'Cowboy and Indian' Alliance Marches Against Keystone XL Pipeline

Environment

Thousands of environmental activists joined the farmers, ranchers and tribal leaders of the 'Cowboy and Indian Alliance' for to protest the proposed Keystone XL Pipeline earlier this week. Organizers say that the ceremonial procession was the largest event of the five day “Reject and Protect” encampment in Washington, DC.


The Reject and Protect protest highlights the opposition to Keystone XL among those who live along the pipeline route.

“Today, boots and moccasins showed President Obama an unlikely alliance has his back to reject Keystone XL to protect our land and water,” said Jane Kleeb, executive director of Bold Nebraska, one of the organizers of the event.

Rocker Neil Young and actress Daryl Hannah joined the protest march, which organizers say included thousands of people. The march began at the National Mall and proceeded past the U.S.. Capitol. 

Protestors presented a hand-painted tipi to the Smithsonian National Museum of the American Indian as a gift to President Obama. The tipi represented the Cowboy and Indian Alliance’s hopes for protected land and clean water. The tipi was named “Awe Kooda Bilaxpak Kuuxshish” and “Oyate Wookiye,” two titles given to President Obama by the Lakota and the Crow Nations upon his visit to the region in 2008. The title translates from the Lakota and Crow languages, respectively, as “Man Who Helps the People” and “One Who Helps People throughout the Land.”

“Keystone XL is a death warrant for our people,” said Oglala Sioux Tribal President Bryan Brewer, who helped lead the presentation of the tipi to the Smithsonian. “President Obama must reject this pipeline and protect our sacred land and water. The United States needs to respect our treaty rights and say no to Keystone XL.”

The five-day encampment began with an Earth Day march and ceremony. On Wednesday, members of the Cowboy and Indian Alliance met with Obama administration officials to voice their concerns about Keystone XL and tar sands expansion.

One of the more notable protests happened at the Lincoln Memorial where a Sioux nation member and a rancher risked police arrest by walking into the reflecting pool with a sign that read, “Standing in the water could get me arrested, TransCanada pollutes drinking water and nothing happens.”

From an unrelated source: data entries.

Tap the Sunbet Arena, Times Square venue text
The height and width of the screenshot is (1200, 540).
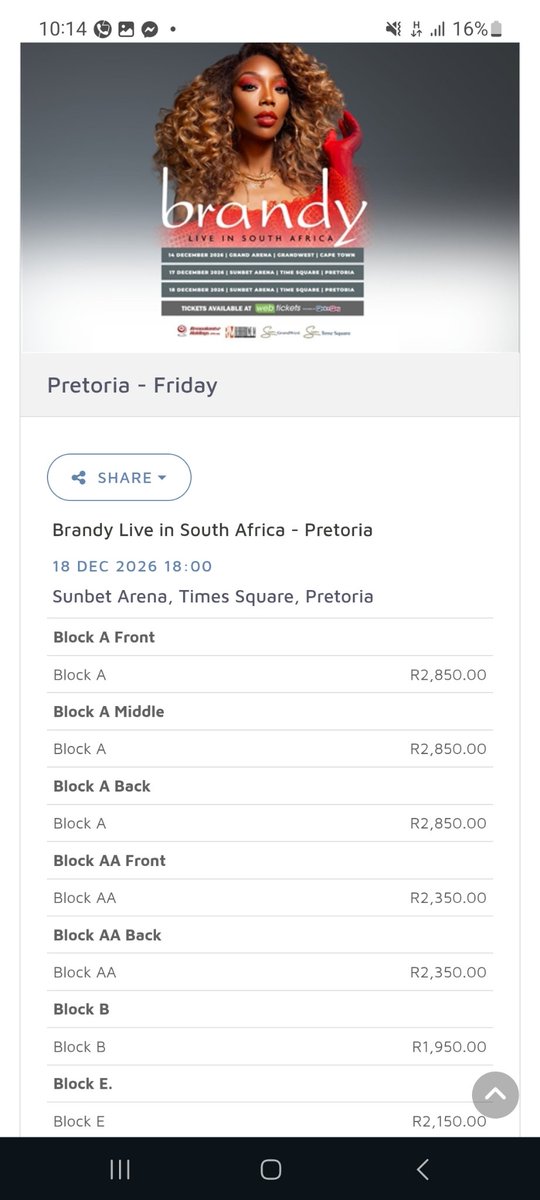coord(213,597)
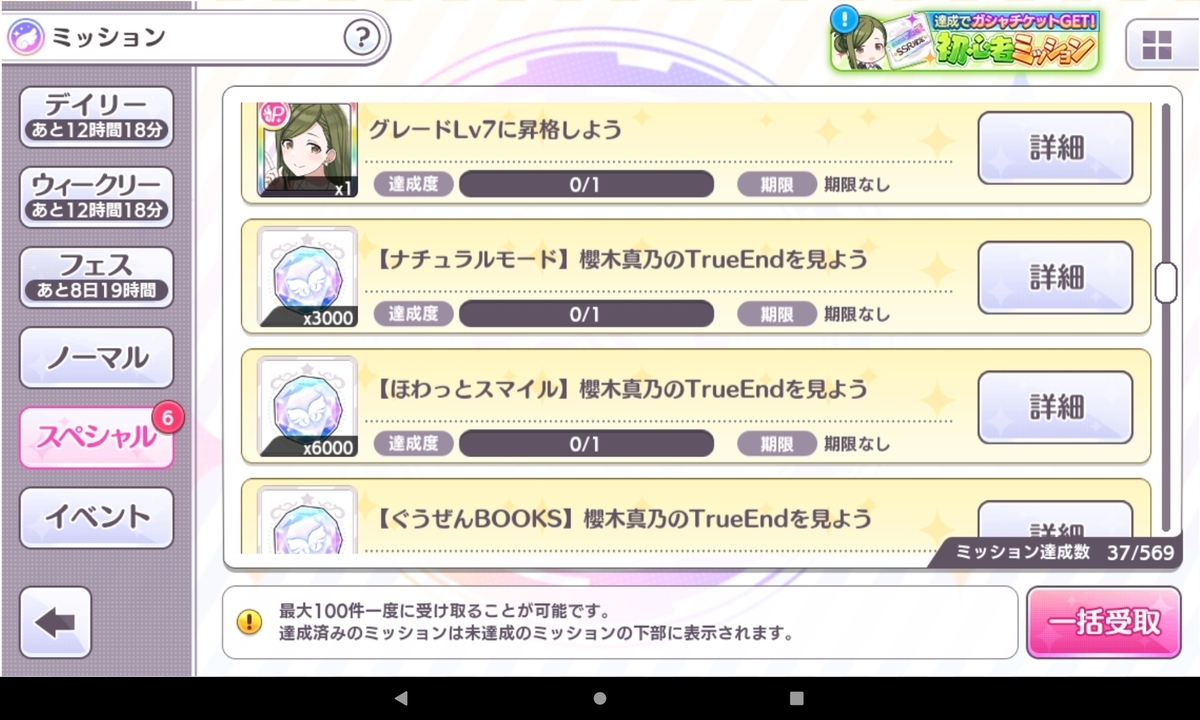
Task: Tap the character card reward thumbnail
Action: 307,149
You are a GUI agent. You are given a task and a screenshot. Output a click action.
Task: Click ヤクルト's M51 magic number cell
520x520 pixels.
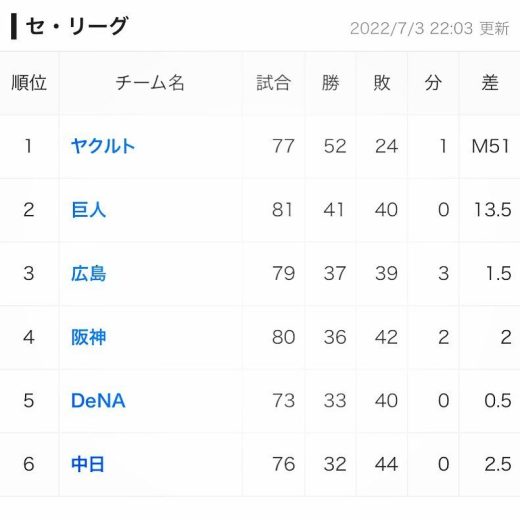tap(491, 146)
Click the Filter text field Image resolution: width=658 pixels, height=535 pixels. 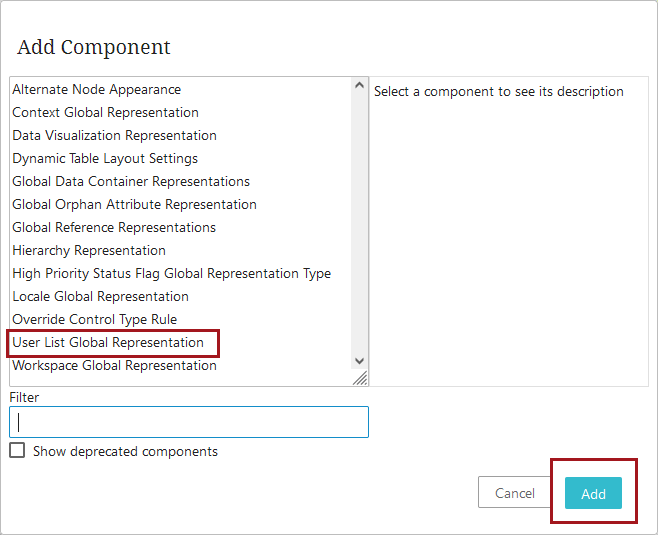(189, 422)
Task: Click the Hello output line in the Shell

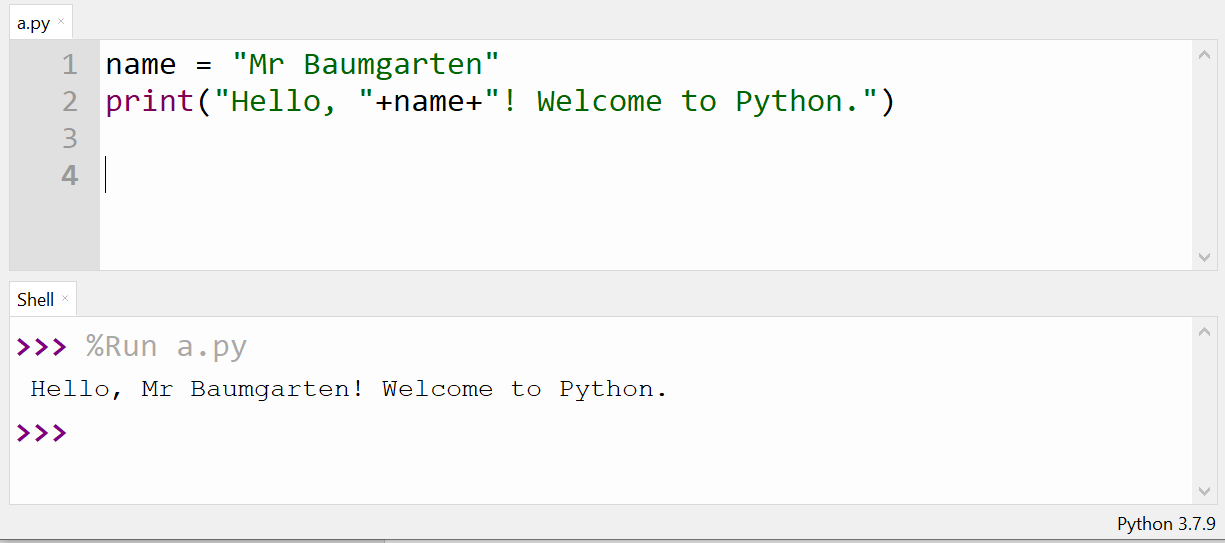Action: click(348, 389)
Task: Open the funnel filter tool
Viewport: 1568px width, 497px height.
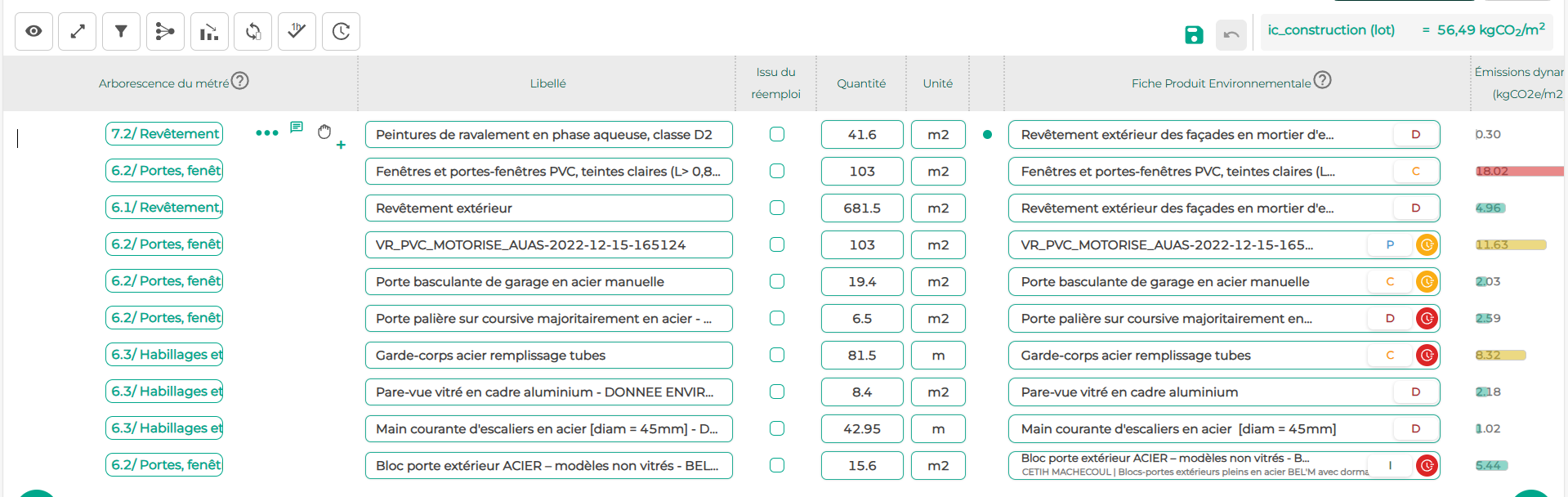Action: coord(121,32)
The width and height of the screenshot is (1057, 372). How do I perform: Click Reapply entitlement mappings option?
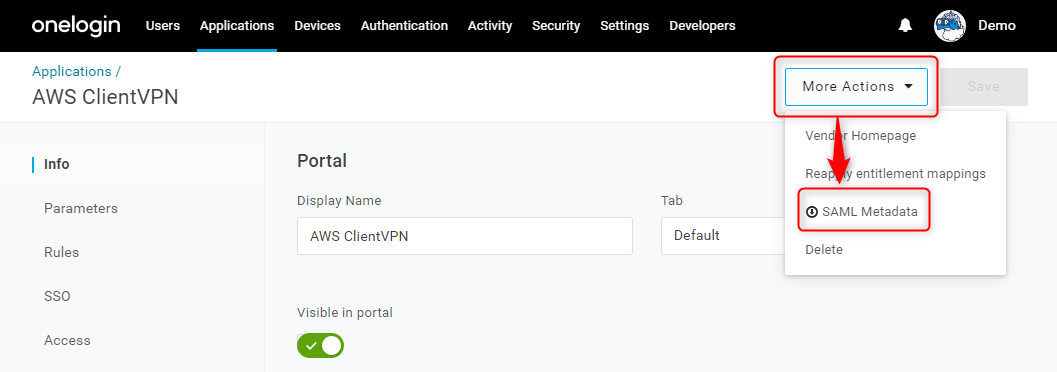click(895, 174)
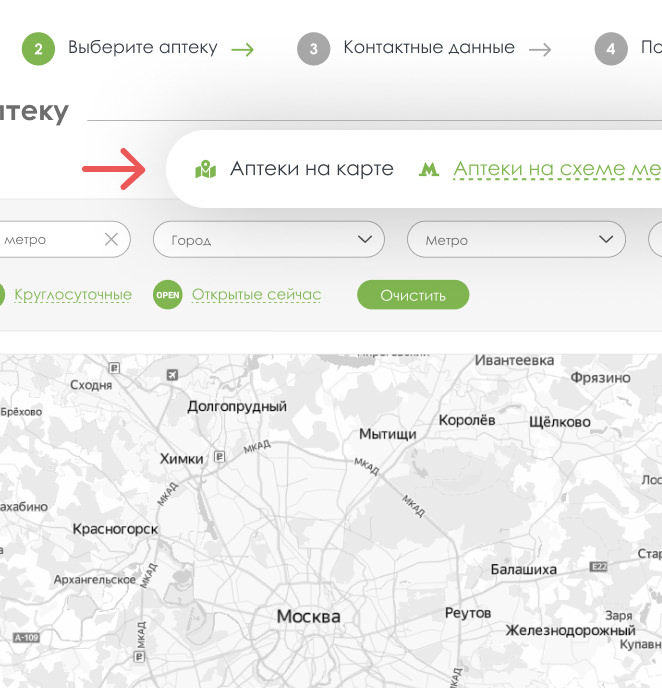
Task: Select the green step 2 circle
Action: 38,48
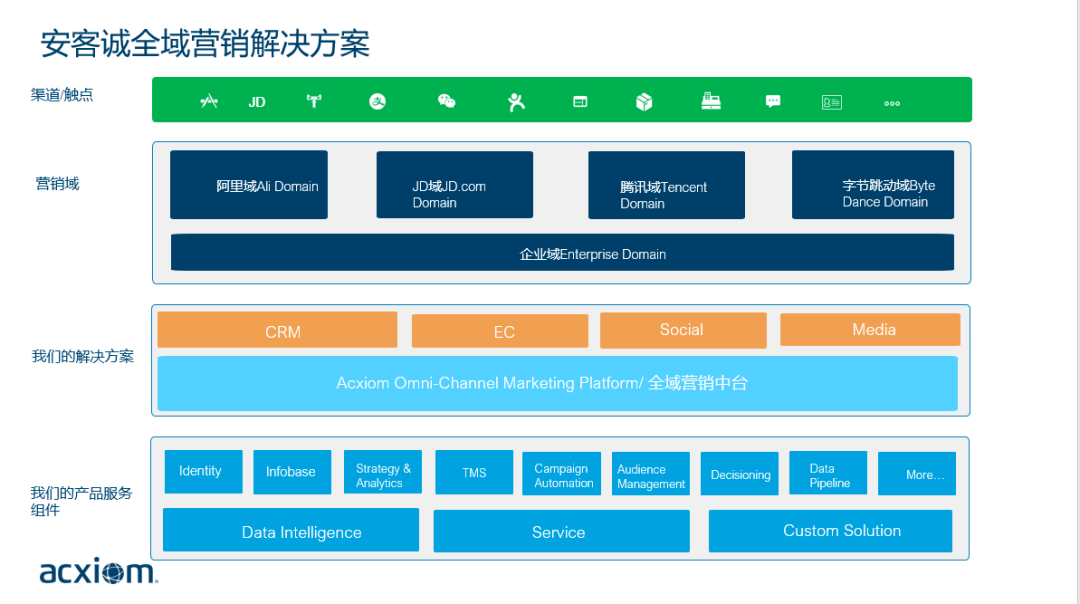Click the Enterprise Domain bar
This screenshot has width=1080, height=604.
(x=562, y=253)

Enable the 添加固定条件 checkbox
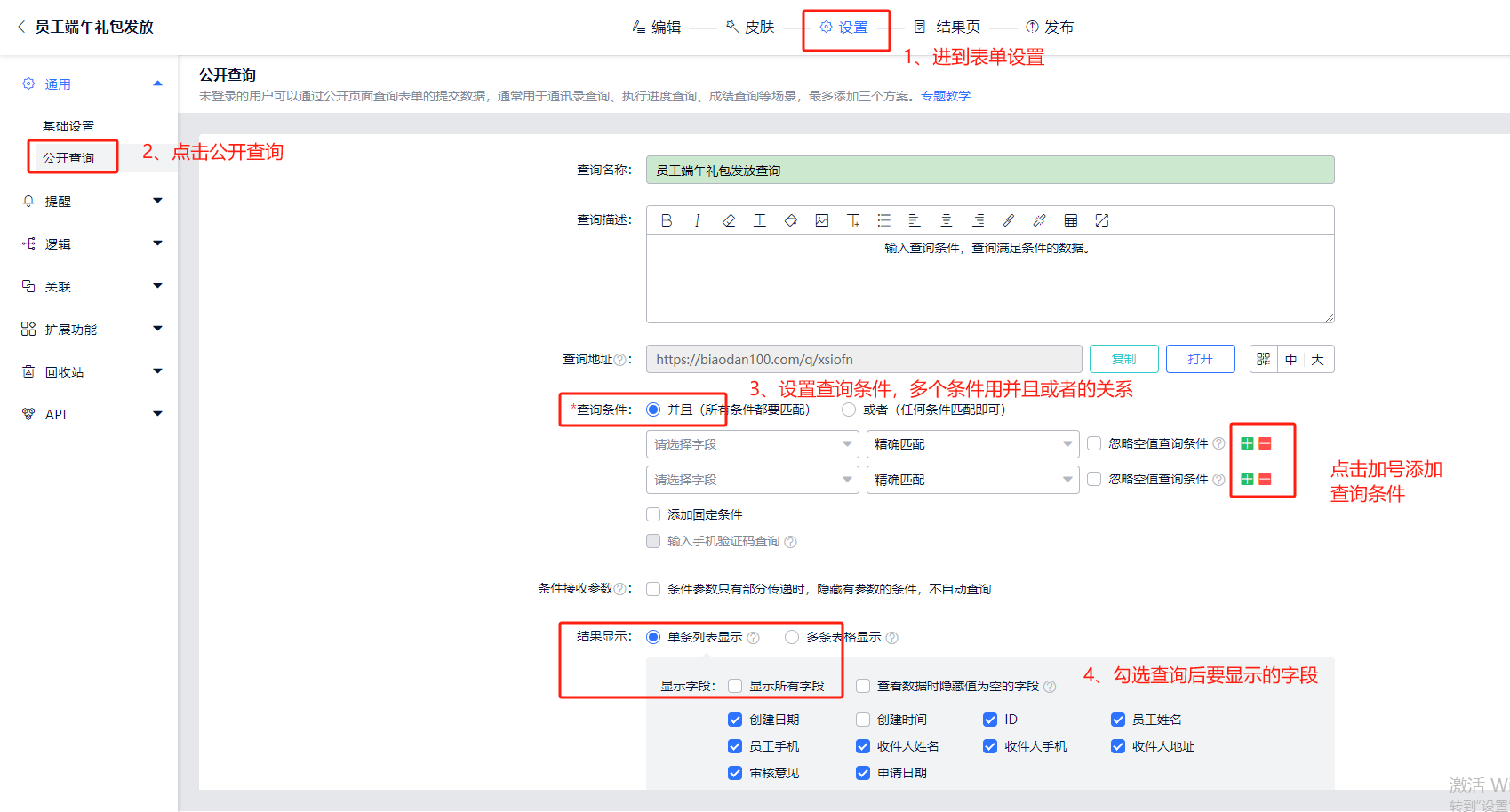[x=653, y=514]
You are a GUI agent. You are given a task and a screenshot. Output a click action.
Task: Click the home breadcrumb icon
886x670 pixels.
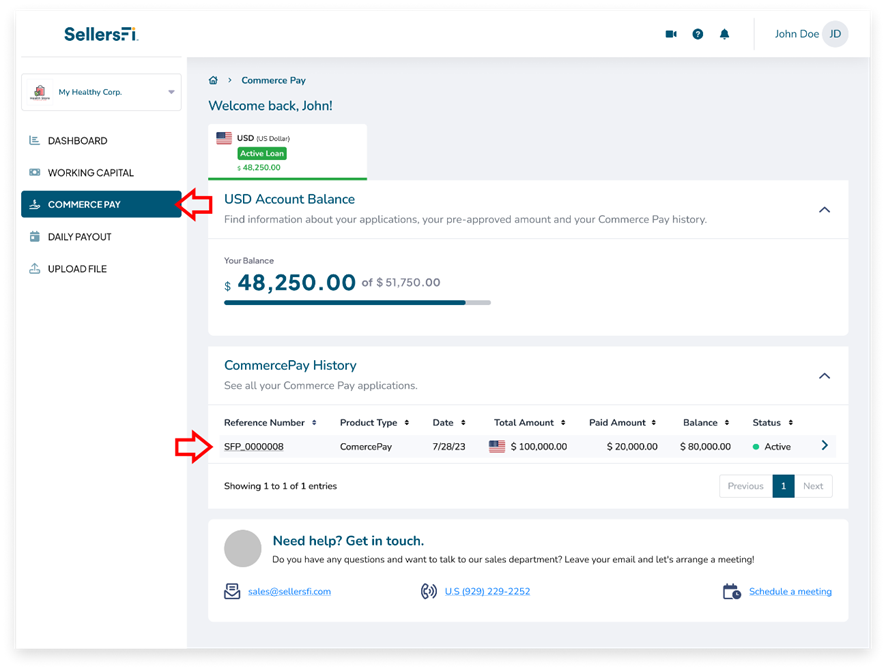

The Keystone XL Pipeline Project would extend an existing pipeline from Alberta, Canada to export crude oil extracted from tar sands under Canada's Boreal Forest to refineries along the U.S. Gulf coast in Texas and Louisiana for export.

Tar sands oil crude is dirtier and more corrosive than conventional oil, emitting more greenhouse gas emissions that add to climate change.

President Obama, faced with pressure from environmentalists and the progressive base, has said he would approve the Keystone XL only if it did not significantly impact the environment. The State Department, which has jurisdiction over the project since the pipeline would cross an international border, concluded just that--that the pipeline would have no "significant impact"--in an environmental impact statement.

Opponents of the project say the environmental impact statement is suspect because it was written in part by a consultant for TransCanada, the company that wants the XL built. An investigation by the State Department's inspector general found that there was no conflict of interest in a TransCanada consultant writing an impact statement for a project TransCanada wants. This despite a Mother Jones investigation that found that the State Department had redacted the biographies of the environmental impact statement's authors, concealing extensive ties to the fossil fuel industry.